Dans notre article précédent – « Le parfait colonisé » –, nous avons traité de l’intervention du député de la circonscription de Jacques-Cartier, Gregory Kelley, qui s’inquiétait d’entendre le ministre Jolin-Barrette parler de la « minorité historique anglaise », et non pas de la « communauté anglophone », expression qui a un sens nettement plus large que la précédente. Le député s’est même inquiété du sort de tous ceux qui parlent anglais sans nécessairement les considérer comme faisant partie de la « communauté anglaise » du Québec. Bref, il a entrouvert le débat sur notre vieille dynamique coloniale portant sur le droit fondamental de n’importe qui d’intégrer les rangs de la « minorité historique anglaise » et de contribuer à l’anglicisation du Québec tout entier.
Le Québec est en voie d’anglicisation et menacé de perdre son combat pour le maintien de sa langue, de sa culture et de son patrimoine de valeurs. En fait, la résistance à l’anglicisation fait partie de notre histoire et de notre destin collectif. À Montréal, la langue anglaise anglicise maintenant 7 fois plus que le français ne francise. 20 % des gens parlent anglais à la maison et 40 % l’utilisent de préférence au français. En avril 2012, le magazine L’Actualité publiait un sondage qui indiquait que près de 80 % des jeunes anglophones et allophones souhaitaient que l’anglais devienne la langue dominante sur l’île de Montréal, tout en laissant subsister un charme francophone dans le reste de la province. Ainsi, si rien n’est fait pour valoriser le prestige du français et redresser son statut social et légal, il est évident que ce souhait sera réalisé bien avant la fin de ce siècle. Le reste du Québec deviendra une sorte de grand Nouveau-Brunswick. Alors pourquoi tant d’intérêt pour la langue anglaise ?
Le prestige de l’anglais réside dans le fait que cette langue symbolise le succès, la richesse et la puissance. C’est normal, le succès fascine et l’échec rebute. Qui veut se mettre du côté des perdants ! Au Québec, ce prestige s’explique en grande partie par l’attraction et le poids considérable de ses institutions universitaires. Ces institutions incarnent à souhait l’identité et la culture d’une communauté en plein contrôle de son destin, communauté qui ne se contente pas d’exister, mais qui cherche à s’imposer en misant systématiquement sur tout ce qui fait sa force et renommée. Alors d’où vient une telle capacité de prédominer ?

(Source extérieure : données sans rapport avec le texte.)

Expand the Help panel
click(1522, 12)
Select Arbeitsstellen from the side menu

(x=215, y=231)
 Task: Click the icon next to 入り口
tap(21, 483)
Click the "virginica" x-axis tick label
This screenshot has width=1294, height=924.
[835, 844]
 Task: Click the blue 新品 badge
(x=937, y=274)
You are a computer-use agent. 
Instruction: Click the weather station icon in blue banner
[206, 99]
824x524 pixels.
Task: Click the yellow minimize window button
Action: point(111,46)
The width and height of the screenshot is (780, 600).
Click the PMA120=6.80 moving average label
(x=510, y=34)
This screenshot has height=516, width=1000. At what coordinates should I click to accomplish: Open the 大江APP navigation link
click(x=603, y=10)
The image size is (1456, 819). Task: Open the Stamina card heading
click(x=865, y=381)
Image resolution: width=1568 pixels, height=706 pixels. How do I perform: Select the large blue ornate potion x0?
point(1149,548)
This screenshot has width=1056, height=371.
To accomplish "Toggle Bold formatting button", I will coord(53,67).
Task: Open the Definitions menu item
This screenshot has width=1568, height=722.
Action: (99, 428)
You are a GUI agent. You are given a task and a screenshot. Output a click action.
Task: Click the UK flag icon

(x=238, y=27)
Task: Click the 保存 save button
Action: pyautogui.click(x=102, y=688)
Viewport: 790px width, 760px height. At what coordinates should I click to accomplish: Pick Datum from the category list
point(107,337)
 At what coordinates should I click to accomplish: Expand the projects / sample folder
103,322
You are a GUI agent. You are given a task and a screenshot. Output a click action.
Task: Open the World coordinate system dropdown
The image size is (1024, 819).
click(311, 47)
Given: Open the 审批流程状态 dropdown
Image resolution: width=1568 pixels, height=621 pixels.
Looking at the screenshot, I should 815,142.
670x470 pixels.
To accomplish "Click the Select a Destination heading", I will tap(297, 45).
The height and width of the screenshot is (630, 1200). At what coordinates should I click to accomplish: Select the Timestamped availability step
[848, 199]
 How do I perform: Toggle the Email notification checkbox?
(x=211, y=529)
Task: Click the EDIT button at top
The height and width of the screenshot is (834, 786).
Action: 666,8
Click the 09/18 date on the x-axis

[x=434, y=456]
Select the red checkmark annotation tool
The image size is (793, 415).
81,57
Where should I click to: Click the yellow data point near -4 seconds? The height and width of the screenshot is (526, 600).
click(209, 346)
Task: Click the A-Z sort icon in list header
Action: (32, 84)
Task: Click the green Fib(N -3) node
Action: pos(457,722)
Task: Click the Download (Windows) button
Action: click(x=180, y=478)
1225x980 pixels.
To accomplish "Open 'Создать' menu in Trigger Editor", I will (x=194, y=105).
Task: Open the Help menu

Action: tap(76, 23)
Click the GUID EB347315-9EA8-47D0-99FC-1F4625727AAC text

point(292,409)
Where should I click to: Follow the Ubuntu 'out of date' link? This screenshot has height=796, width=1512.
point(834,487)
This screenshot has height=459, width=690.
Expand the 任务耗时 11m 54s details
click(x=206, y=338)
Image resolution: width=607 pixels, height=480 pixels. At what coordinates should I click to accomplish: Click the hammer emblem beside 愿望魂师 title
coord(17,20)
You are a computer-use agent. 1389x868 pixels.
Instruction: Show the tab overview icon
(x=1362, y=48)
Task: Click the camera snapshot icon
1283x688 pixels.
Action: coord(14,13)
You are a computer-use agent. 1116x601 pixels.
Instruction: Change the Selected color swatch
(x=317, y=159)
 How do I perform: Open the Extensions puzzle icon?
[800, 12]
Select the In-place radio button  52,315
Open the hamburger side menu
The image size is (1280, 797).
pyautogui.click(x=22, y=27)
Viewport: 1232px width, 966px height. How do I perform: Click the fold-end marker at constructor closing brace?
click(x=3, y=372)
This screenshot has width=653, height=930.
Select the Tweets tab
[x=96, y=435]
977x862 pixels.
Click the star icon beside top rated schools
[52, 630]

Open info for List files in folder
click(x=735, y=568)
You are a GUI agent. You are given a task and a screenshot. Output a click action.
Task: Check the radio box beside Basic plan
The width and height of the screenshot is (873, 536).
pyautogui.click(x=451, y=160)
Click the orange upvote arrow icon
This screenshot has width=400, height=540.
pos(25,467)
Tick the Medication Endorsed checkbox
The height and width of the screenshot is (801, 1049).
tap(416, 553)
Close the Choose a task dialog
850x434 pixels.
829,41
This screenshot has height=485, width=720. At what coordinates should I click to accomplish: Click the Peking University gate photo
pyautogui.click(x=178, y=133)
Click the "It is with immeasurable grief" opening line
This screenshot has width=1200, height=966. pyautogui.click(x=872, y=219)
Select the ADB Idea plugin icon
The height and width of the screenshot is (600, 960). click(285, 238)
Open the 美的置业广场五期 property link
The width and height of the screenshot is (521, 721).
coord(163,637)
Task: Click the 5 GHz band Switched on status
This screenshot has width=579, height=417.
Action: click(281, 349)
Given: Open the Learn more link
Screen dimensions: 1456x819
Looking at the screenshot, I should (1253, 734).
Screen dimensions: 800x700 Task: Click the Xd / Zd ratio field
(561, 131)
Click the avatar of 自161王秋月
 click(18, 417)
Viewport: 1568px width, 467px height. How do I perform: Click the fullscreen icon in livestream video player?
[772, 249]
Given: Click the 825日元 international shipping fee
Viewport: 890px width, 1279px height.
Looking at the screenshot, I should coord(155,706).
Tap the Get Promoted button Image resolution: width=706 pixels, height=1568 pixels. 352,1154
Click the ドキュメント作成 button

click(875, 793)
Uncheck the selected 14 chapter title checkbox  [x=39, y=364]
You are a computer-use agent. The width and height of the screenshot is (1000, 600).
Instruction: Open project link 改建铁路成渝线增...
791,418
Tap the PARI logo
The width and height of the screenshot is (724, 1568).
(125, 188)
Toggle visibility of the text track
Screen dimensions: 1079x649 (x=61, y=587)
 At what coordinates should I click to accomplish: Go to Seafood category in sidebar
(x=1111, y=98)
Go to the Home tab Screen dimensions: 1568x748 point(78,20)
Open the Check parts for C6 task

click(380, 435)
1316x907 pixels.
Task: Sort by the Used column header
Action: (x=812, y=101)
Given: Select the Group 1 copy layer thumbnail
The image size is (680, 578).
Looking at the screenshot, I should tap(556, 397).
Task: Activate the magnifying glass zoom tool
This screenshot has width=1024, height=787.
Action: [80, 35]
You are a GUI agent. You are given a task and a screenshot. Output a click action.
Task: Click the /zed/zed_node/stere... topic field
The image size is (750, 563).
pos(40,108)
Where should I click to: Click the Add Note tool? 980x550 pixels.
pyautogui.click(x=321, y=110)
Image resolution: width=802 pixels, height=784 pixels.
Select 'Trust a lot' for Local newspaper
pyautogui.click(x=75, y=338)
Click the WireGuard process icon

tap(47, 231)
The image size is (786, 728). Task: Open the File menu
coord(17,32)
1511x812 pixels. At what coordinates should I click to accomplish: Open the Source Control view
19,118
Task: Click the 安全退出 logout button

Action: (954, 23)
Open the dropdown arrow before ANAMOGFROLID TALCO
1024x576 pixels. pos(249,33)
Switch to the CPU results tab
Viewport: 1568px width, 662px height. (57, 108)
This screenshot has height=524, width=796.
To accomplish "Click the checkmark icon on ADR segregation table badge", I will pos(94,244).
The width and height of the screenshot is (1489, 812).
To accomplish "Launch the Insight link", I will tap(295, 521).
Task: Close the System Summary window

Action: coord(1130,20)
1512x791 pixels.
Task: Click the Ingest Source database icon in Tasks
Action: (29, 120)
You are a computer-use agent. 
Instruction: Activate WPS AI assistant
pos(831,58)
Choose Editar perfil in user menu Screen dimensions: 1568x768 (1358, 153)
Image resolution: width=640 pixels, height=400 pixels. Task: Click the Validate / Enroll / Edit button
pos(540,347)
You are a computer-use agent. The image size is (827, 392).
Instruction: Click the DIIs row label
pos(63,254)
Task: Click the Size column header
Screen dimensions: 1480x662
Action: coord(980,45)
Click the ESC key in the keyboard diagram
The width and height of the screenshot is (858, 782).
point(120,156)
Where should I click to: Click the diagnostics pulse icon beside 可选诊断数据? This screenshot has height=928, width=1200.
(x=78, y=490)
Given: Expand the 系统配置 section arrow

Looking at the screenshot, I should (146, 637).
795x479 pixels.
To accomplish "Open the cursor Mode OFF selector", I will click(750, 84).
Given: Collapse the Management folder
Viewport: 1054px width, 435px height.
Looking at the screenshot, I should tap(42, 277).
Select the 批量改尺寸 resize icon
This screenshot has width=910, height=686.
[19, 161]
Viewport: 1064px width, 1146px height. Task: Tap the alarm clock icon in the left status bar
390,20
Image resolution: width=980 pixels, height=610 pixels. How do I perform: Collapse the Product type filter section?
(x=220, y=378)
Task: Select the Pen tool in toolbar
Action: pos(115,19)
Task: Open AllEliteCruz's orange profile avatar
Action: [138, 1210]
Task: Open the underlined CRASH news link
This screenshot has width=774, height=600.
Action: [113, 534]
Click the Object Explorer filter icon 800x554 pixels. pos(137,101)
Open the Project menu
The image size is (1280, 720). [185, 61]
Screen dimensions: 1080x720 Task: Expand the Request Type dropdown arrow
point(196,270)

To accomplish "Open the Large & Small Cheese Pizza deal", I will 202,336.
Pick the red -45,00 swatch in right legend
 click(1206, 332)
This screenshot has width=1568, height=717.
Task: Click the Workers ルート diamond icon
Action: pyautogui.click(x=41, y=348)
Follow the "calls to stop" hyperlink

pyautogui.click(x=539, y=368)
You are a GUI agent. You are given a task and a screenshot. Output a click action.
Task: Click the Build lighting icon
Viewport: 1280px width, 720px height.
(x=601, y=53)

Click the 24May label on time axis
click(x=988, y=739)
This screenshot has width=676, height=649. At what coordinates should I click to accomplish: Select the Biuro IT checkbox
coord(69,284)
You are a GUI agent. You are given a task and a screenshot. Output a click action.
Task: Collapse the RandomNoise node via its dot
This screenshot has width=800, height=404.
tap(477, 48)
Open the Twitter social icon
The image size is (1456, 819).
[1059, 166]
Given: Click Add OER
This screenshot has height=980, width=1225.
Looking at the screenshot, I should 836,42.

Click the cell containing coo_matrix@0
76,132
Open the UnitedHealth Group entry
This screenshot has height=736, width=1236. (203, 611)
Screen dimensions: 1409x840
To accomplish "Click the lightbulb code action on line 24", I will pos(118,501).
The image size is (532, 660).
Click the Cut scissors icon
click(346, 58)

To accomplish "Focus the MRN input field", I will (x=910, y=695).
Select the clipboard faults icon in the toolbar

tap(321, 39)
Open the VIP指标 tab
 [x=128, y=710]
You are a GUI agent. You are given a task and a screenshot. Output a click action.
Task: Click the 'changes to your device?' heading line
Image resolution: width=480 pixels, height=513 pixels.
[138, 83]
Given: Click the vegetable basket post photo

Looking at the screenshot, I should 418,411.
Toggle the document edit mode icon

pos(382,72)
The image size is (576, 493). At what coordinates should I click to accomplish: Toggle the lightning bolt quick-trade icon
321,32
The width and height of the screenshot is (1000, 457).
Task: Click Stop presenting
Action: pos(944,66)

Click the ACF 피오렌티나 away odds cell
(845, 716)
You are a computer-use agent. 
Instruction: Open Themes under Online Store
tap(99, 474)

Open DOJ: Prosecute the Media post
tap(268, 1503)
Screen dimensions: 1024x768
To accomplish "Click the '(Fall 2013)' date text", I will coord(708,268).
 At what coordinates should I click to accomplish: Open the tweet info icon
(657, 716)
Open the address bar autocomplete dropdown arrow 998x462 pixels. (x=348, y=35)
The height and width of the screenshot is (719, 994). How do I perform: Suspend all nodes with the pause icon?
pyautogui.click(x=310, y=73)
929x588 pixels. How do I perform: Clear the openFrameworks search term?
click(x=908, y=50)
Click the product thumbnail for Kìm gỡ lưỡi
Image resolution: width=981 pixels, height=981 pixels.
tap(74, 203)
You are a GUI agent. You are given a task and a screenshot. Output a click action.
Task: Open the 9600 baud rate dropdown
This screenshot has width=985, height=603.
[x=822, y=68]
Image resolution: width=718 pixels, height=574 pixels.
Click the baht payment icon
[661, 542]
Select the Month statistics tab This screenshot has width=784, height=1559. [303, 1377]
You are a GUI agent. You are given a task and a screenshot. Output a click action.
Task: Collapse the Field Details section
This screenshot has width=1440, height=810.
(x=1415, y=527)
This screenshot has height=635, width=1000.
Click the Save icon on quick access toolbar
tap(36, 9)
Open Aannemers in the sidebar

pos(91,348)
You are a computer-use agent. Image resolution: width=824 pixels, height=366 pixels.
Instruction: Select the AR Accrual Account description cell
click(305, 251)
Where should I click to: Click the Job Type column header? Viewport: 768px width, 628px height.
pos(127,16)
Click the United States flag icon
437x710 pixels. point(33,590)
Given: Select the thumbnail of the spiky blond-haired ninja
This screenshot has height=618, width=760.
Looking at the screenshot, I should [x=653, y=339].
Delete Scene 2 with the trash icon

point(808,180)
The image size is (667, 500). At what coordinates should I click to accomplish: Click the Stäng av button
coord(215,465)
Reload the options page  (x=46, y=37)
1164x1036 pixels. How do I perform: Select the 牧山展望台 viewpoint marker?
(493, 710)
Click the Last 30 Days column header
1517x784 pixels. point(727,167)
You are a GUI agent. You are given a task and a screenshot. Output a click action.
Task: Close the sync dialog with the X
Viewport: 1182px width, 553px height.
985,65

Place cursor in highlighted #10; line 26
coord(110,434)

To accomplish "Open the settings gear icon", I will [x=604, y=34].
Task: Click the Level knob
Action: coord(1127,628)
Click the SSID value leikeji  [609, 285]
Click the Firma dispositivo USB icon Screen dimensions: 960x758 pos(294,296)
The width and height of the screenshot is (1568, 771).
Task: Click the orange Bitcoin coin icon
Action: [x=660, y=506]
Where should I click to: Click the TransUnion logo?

Un puissant moteur d’expansion
La puissance d’assimilation des universités de langue anglaise au Québec tient principalement du financement qu’elles reçoivent de l’État du Québec. En fait, depuis qu’il s’est mis à financer les universités, le Québec a toujours appliqué une formule de calcul qui avantageait les universités anglophones aux dépens des universités francophones. D’année en année, ces universités ont profité de cette manne collective pour croître en prestige et s’approprier progressivement une clientèle universitaire de plus en plus nombreuse et prospère. Avec le temps, ses anciens diplômés, toujours plus nombreux et prospères, se sont montrés fort reconnaissants lorsque venait le temps de faire des dons à leurs alma mater. La prospérité et le prestige se nourrissent mutuellement. Pour l’année académique 2019-2020, l’objectif de la campagne de financement de l’Université McGill est de 2 milliards $. Il est déjà en grande partie atteint. Alors quelle est cette formule de financement qui leur a tant profité ?
Une minorité bénie des dieux
Au Québec, la « minorité historique anglaise » est réellement bénie des dieux. Bien qu’elle ne représente que 3,5 % de la population, elle a réussi à angliciser la plus grande partie des allogènes, de sorte que cette communauté d’anglicisés forme aujourd’hui 4,5 % de la population.
L’union de ces deux communautés, que le député Kelley appelle la « communauté anglophone », forme une alliance linguistique, culturelle et politique qui représente 8 % de la population du Québec. Unis et solidaires face à la population de langue française tenue pour rétrograde et hostile, ces deux groupes forment maintenant une communauté de destin que les sociologues des rapports coloniaux appellent une « majorité sociologique ». En conséquence, selon la même dynamique, la population de langue française forme une « minorité sociologique », et ce, malgré le fait qu’elle soit fortement majoritaire sur le plan démographique. Il faut donc être prudent et éviter de se laisser mystifier lorsque vient le temps de juger des rapports entre la « majorité » et la « minorité ». Le rapport simplement démographique est souvent trompeur. Les chiffres peuvent donc mentir, et mentir gravement. Ce genre de mystification a souvent été à l’origine d’injustices graves dans l’histoire du Canada. Il l’est d’ailleurs encore souvent.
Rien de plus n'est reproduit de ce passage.